Blezer schrok even hard als zijn oud-collega Gubbels: „In 1989 werkten nog 212 mensen vast bij Brand Bier in Wijlre. Ik dacht dat met de huidige bezetting van rond de vijftig personeelsleden de bodem wel was bereikt. Maar niet dus.”

Blezer kreeg maandag ook al snel een appje van de weduwe van een te jong overleden Brand-medewerker. Ze schreef in dialect: Hont de Hollender eindelijk ozze stolz versjangeleerd (‘Hebben de Hollanders (lees: Heineken) eindelijk onze trots naar z’n mallemoer geholpen’). Ze voegde eraan toe dat ze blij was dat haar man dit niet meer hoefde mee te maken.

Gloriedagen in jaren 70

Beide oud-medewerkers begonnen in 1971 bij Brand Bier. Als vertegenwoordiger. Gubbels moest zich richten op de horeca, Blezer op het thuisverbruik. „Achteraf gezien waren dat misschien wel de gloriedagen van de brouwerij”, constateert Gubbels. „Het bedrijf vierde zijn eeuwfeest. Alles groeide en bloeide: er kwamen heel veel cafés, sportkantines, buurt- en dorpshuizen bij. Het kon niet op.” Gubbels zou altijd als vertegenwoordiger bij Brand blijven werken.

Achteraf gezien waren dat misschien wel de gloriedagen van de brouwerij

Blezer had minder met „dat geleur” langs winkels. Hij liet bij een bureau een psychologische test doen, die uitwees dat hij geschikter was voor een functie binnen het bedrijf. Met dat papier in de hand kon hij al snel hoofd verkoop binnendienst worden. Blezer was met een collega ook de maker van het personeelsblad Brand Nieuws, dat later BinnenBrand ging heten.

In het eerste decennium van deze eeuw konden beide mannen vervroegd uittreden. Maar een echt afscheid was dat niet. Blezer gaf tot 2019 rondleidingen op de brouwerij in Wijlre. En Gubbels onderhield zijn immense verzameling Brand-spullen. Toen hij de collectie na een verhuizing niet meer kwijt kon, wist hij café Bie Alois in Susteren enthousiast te krijgen. Daar staat, hangt en ligt nu alles: glazen, pullen, kratten, vlaggen en nog veel meer.

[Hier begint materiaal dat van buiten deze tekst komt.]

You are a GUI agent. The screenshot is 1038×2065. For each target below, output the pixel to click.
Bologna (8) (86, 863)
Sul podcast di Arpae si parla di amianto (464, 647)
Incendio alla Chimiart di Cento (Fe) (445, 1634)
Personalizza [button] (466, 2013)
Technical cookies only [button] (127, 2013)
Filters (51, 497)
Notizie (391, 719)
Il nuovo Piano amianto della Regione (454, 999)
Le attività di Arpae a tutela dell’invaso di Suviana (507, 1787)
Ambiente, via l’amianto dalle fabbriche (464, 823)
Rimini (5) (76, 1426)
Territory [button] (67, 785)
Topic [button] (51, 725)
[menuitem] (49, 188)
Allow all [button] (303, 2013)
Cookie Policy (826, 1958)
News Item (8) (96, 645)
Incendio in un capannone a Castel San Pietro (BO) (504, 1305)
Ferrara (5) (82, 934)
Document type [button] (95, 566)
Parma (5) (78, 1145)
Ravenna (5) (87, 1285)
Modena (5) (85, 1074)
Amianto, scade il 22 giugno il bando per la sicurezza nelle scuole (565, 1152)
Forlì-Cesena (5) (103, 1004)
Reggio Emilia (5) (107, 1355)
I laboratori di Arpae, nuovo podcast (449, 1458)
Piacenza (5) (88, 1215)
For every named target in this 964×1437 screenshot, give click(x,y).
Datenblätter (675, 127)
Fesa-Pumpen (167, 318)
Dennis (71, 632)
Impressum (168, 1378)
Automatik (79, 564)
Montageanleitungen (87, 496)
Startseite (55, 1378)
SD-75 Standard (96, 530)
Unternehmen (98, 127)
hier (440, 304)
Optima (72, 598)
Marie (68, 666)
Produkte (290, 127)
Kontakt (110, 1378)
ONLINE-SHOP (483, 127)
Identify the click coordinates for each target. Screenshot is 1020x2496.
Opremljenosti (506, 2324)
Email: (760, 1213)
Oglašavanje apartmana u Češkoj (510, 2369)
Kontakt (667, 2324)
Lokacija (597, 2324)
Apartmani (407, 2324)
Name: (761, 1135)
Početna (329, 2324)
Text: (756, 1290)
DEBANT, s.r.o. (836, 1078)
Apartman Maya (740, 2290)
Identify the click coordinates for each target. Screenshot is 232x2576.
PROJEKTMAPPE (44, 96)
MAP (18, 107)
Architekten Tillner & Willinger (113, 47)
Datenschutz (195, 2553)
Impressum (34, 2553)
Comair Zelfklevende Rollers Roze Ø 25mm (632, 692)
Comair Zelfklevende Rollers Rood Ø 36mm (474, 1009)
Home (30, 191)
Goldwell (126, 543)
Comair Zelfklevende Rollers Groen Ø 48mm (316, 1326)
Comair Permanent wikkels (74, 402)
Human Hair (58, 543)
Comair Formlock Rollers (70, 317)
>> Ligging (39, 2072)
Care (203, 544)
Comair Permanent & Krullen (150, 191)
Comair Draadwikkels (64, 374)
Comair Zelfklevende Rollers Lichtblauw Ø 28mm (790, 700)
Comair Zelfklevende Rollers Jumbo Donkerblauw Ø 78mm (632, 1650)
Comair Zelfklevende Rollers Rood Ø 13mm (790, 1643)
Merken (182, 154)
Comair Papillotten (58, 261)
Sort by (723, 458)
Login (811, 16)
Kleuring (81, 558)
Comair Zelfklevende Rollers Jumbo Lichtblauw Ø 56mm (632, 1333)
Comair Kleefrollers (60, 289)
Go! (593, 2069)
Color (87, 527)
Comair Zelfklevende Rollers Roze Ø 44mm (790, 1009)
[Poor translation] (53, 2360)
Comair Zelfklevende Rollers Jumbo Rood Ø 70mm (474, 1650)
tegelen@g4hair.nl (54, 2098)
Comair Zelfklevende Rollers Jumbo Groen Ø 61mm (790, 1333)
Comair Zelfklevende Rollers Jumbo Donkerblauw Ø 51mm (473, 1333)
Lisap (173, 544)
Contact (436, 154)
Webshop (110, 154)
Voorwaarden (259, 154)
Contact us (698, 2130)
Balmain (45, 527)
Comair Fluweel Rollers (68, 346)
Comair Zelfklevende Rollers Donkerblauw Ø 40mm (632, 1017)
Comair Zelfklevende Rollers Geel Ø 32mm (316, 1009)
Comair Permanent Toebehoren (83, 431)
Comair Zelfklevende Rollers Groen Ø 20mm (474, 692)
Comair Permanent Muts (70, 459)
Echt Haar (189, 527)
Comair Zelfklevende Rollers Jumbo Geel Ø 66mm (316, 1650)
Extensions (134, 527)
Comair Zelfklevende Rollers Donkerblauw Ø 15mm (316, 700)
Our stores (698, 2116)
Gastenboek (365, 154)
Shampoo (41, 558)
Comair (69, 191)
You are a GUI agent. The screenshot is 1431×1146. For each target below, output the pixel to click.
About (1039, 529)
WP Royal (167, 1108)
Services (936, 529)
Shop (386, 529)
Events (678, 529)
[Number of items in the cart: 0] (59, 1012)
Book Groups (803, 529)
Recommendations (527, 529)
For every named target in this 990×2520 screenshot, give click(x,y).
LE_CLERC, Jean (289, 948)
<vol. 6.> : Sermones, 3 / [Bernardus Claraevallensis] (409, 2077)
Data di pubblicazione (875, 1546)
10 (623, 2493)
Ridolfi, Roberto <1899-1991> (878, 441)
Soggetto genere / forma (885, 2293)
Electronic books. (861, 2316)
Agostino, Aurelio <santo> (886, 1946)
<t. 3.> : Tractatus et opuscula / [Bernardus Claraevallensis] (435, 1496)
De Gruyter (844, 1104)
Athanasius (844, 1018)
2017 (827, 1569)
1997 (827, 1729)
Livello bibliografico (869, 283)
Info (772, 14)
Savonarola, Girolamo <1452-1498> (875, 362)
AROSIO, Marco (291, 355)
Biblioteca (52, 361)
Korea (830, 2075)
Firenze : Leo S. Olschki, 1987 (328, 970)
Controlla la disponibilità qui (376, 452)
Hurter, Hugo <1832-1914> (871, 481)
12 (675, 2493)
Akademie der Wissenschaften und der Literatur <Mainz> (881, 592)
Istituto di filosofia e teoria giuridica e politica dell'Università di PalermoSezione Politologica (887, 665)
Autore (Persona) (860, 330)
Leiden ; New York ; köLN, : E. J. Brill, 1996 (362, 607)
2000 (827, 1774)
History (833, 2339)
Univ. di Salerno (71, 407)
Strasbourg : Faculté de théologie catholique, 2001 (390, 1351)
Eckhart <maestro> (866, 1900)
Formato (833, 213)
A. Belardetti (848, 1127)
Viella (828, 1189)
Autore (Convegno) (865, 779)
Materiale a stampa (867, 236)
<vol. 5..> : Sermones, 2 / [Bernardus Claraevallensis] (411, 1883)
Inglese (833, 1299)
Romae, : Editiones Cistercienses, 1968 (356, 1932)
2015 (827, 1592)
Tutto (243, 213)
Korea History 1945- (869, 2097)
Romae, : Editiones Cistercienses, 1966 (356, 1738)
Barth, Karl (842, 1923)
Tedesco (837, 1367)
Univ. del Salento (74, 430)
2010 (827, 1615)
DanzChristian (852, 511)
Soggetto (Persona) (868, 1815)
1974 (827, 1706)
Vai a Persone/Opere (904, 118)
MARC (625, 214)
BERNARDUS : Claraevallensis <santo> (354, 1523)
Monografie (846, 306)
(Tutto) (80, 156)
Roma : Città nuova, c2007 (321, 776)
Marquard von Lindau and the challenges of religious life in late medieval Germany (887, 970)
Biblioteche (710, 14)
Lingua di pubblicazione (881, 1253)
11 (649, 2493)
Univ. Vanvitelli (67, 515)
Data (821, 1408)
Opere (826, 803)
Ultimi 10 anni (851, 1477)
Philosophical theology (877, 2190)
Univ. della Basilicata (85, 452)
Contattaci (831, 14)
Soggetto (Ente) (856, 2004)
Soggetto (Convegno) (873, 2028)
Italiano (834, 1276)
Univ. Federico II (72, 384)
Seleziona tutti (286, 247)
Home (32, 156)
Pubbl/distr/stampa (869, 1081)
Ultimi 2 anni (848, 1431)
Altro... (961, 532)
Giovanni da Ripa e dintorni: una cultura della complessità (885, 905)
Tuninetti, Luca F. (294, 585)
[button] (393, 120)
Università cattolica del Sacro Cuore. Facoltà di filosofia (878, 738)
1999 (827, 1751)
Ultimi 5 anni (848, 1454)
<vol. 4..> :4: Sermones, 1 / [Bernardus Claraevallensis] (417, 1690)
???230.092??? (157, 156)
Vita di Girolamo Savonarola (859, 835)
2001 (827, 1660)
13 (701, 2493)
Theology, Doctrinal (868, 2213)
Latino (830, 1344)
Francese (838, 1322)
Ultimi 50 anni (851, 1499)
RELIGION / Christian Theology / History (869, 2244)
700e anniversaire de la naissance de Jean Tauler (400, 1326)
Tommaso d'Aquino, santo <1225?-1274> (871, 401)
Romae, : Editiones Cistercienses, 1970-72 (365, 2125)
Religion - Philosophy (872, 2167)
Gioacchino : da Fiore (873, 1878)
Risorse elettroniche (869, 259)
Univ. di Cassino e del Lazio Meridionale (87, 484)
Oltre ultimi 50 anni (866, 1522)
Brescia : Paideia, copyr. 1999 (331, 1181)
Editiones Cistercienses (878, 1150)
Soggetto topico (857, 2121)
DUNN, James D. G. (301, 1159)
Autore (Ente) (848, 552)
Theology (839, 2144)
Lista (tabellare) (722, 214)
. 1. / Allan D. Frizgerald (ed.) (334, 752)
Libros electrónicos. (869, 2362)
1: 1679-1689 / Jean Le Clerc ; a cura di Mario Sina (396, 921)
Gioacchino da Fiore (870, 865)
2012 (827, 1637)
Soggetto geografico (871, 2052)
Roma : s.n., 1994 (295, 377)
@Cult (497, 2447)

Het café is ook de plek waar het gesprek met de twee mannen plaatsvindt. Als ze even druk zijn met poseren voor de fotograaf, constateert kastelein Alois Huizinga dat medewerkers met zo’n toewijding aan hun werkgever „niet meer gemaakt” worden. „Als Harry hier langskomt, vraagt hij nog altijd naar de kortingen die de brouwerij geeft. Of hij vraagt of ik ook gezien heb dat een bepaald café nu Lindeboom tapt, in plaats van Brand. Terwijl hij inmiddels bijna twintig jaar weg is bij zijn bedrijf.”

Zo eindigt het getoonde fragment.